* [SELECTED EXTRACT]
┌──

Cinder, a cyborg who works a humble little mechanic booth in New Beijing, has her life turned upside down when the prince of the Commonwealth, Kaito, comes to her booth seeking her expertise. With the repair of Kai’s droid and her stepmother Adri’s own taxing demands as the grand ball draws closer, Cinder tries to keep her life going. But when her stepsister Peony contracts the fatal letamosis virus, Adri sells Cinder to the palace research facility, where they race to find a cure by testing them on cyborgs. There, Cinder learns things about herself she didn’t think was possible, and while she tries to escape her life in New Beijing, the Lunar queen Levana comes to visit, and her visit doesn’t much good.
Cinder follows the POV of the titular character and Prince Kai, but the focus is mostly upon Cinder and her struggles to make sense of her world and herself. The main antagonistic force and its threat lies in the background, out of focus and you know it’s there, and it makes each clue and plot twist intriguing until it all culminates in the climax. The book takes a bit of Cinderella flavor, with some sci-fi thrown in. While you can spot the Cinderella elements, it’s not loud or focused on that type of story, but has its own storyline to follow in addition to the framework of Cinderella.
The development of Cinder was lovely. She’s a confident girl, with a streak of rebel, but deep inside, she’s still a little bit insecure, usually when it comes to her cyborg-ness. I liked how open and friendly she was, too, and not moody or sullen. She had a sarcastic side, which was often amusing, too. Cinder has a big heart, but sometimes it takes her a while to really open up.
Levana was an interesting villain, and she made an intimidating presence. I listened to an audiobook, and the reader gave her voice and smooth, feminine, almost gentle tone, and it enhanced the power and influence the Lunar queen had.

└──

* [DATA EXTRACT]

┌──

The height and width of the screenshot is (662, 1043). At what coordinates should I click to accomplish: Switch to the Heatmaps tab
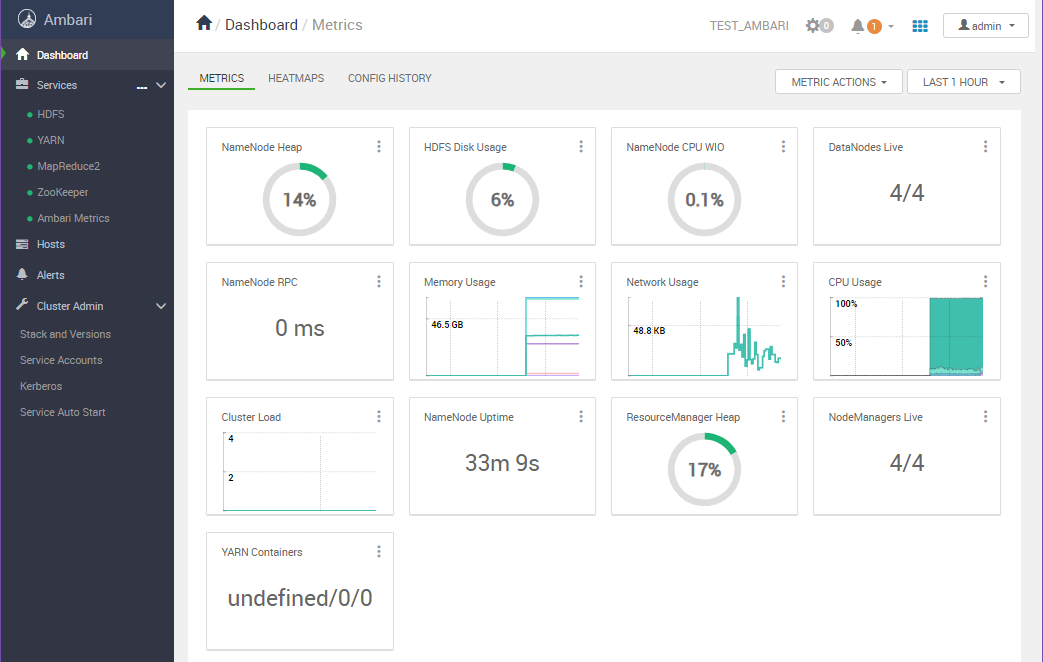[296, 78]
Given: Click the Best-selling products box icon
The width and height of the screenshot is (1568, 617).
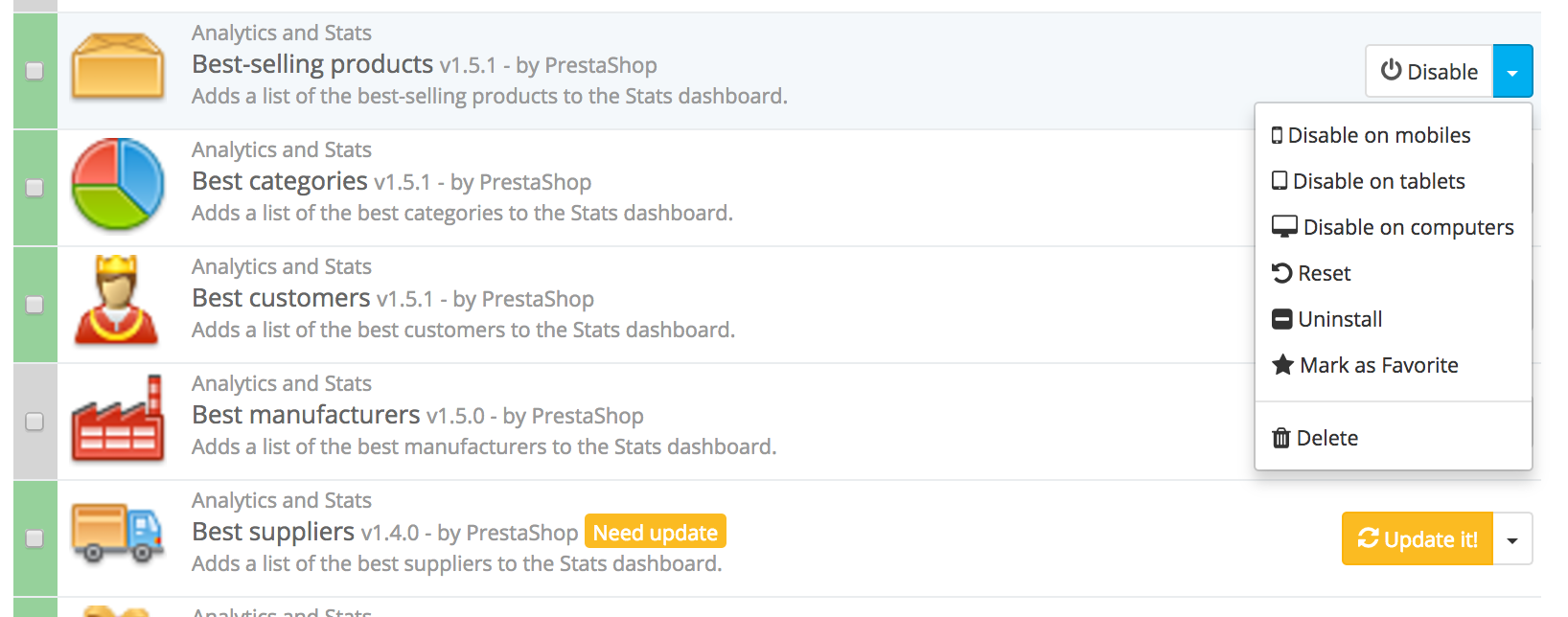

└──

* [EXPLORE THE MATERIAL]
(A) Please reproduce the passage of the Cinder review above, from "Levana was an" up to and including "Lunar queen had.".
(B) According to the Cinder review, what does Adri do after Peony contracts the letamosis virus?

* [RESPONSES FOR EACH TASK]
(A)
Levana was an interesting villain, and she made an intimidating presence. I listened to an audiobook, and the reader gave her voice and smooth, feminine, almost gentle tone, and it enhanced the power and influence the Lunar queen had.

(B) She sells Cinder to the palace research facility.